------ PASSAGE SHOWN

This has very little to do with getting fat though, other than too much grains making you fat, and this how they fatten up livestock, to maximum fatness, and the grain industry does this with people these days as well.  It doesn’t matter whether this is whole grains or not by the way, and whole grains are even more toxic to the gut in fact, due to their higher level of lectins, which is a toxin produced by plants that, in excess, damages our intestinal wall iand causes our guts to become leaky.

On the fattening up side of things, well this is what high insulin does.  Insulin stores, too much insulin stores too much, it’s as simple as that.  If you want to fatten up anything, raise their insulin levels, it works like a charm.  Uncontrolled type 1 diabetics on the other hand will wither away to skin and bones and die no matter how much they eat, because they don’t produce insulin, and nothing can be stored.

While overeating does contribute to this as well, and in particular, overeating carbs, if insulin levels are kept in check, then this prevents getting fat or even staying fat, although a high carb diet does cause insulin to run too high, to process the excess carbs, and it turns it to fat and stores it in our bodies, including in our organs.

Bad gut health does make this all worse though, not only through an over-proliferation of bad bacteria but other pathogens such as yeast overgrowth, and the gut plays a much bigger role in our hormonal balance then most people think.  Gut health is super important and I give big props to Dr. Hite for bringing this up, he may not have a very good understanding of the pathogenesis of type 2 diabetes but he he has obviously studied up on the gut microbiome to a nice degree at least.

We spoke about Dr. Hite’s view on using diet to control diabetes and in the next FAQ he spills the beans here.  The question concerns the extent that lowering carbohydrate can help diabetes, and as it turns out he is recommending a high carb diet because he believes we need at least 40% of our calories from carbs, at a bare minimum, for energy.

------------

REQUIREMENT 1 ▸
Decide whether each statement below agrees with the passage on insulin and diet. For each, answer yes or no and quote the words from the passage that settle it. (a) Whole grains are less harmful to the gut than other grains. (b) Uncontrolled type 1 diabetics waste away regardless of how much they eat. (c) Dr. Hite holds that at least 40% of calories should come from carbs.
REQUIREMENT 2 ▸
Resume the passage on insulin and diet with new writing that follows its final sentence.

------ DATA LISTING

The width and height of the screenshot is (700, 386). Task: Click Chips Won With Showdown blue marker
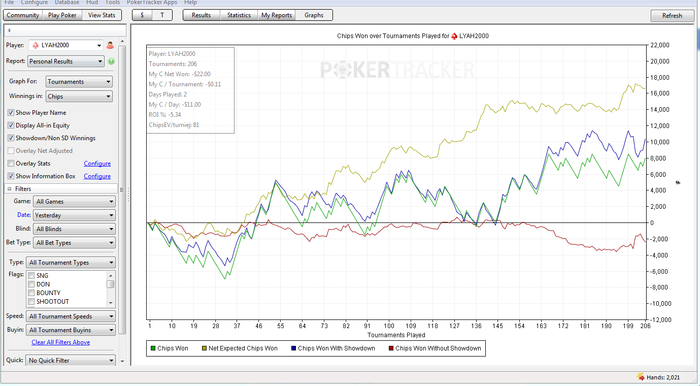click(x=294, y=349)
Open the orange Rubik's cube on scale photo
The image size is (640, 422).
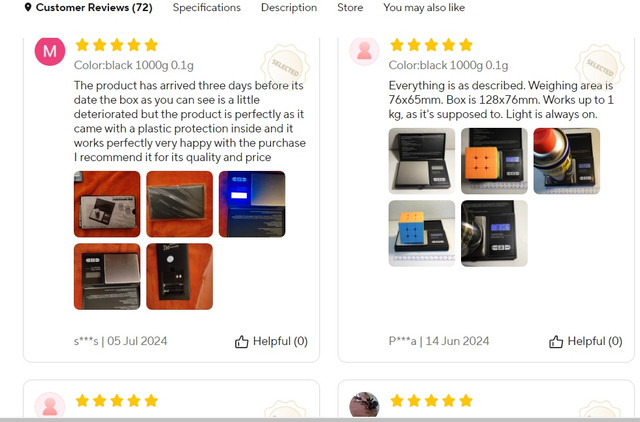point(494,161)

------------
------ DATA LISTING

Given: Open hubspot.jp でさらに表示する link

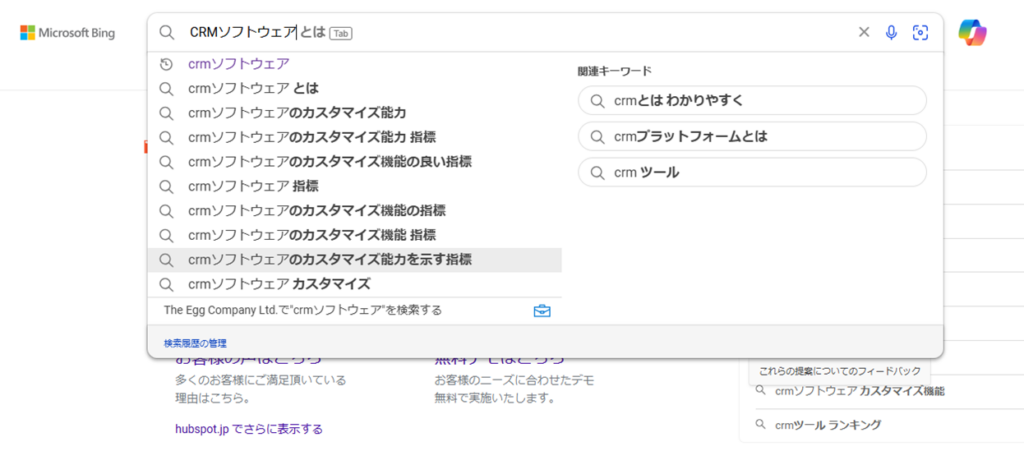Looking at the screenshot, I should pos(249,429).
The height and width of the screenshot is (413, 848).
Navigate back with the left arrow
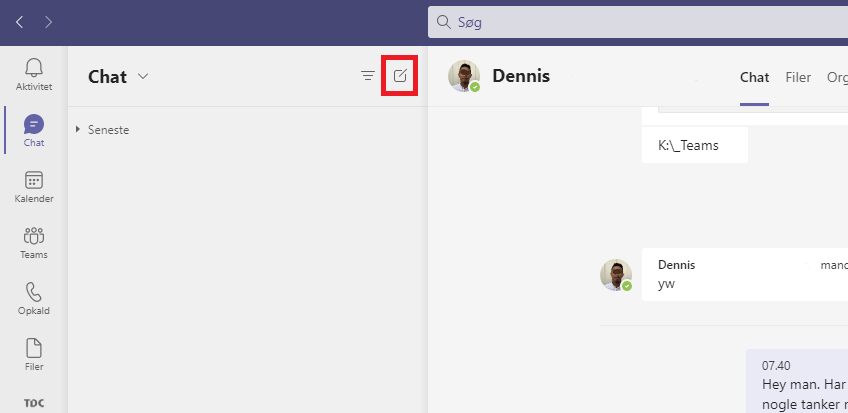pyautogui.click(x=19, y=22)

------------

WRITTEN ANSWER 1 ▸
(a) No: "whole grains are even more toxic to the gut in fact, due to their higher level of lectins"
(b) Yes: "Uncontrolled type 1 diabetics on the other hand will wither away to skin and bones and die no matter how much they eat"
(c) Yes: "he believes we need at least 40% of our calories from carbs, at a bare minimum, for energy"

WRITTEN ANSWER 2 ▸
This is absolute nonsense and at best this might matter if you are training for the Olympics or something, but it is common for people on even extremely low diets, ketogenic ones, with percentages of calories from carbs in the single digits, to have an abundance of energy.  In fact many of these people attest to an increase of energy from a diet such as this compared to high carb.

The reason is that glucose is just one of two major fuels our bodies use for energy, with the other one being fat.  People on low carb burn more fat and less glucose, and people on ketogenic diets burn mostly fat.

Carbohydrate reduction is the most important tool we have to manage our diabetes, and we certainly do not want to exclude it because we may think that it might end up resulting in a loss of energy.  Some people burn fat more efficiently than others and people’s needs do vary here, but this can only be discovered through experimentation, and if someone did have their energy reduced, they may be willing to put up with at least some of this to achieve better blood sugar control.

Unless we reduce our insulin levels, we will never be able to turn our ships around and start to heal from the ravages of hyperinsulinemia.  While there are some things you can take for this, we’ll never get anywhere eating diets that produce insulin secretions in excess of what is healthy for anyone, especially ourselves, having been touched with diabetes and already having very significant damage being done by this over the years.

In order to give us even a chance to succeed, we need to tailor our diets to our condition, and especially not exclude this treatment based upon beliefs such as those held by Dr. Hite and a lot of conventional thinkers that are completely false, beyond any doubt.

After a period of adjustment, which can take several weeks, if you do lose enough energy that this becomes a concern for you, which is actually quite unusual, you will know it, but this is the only way you will know it, to try it.

I actually struggle with this myself and do have very low energy on low carb, and must consume a higher amount than most diabetics do, but this is just me, I would never think that one should set an intake based upon someone else’s mistaken beliefs.  People must find what is right for them, not just buy into myths.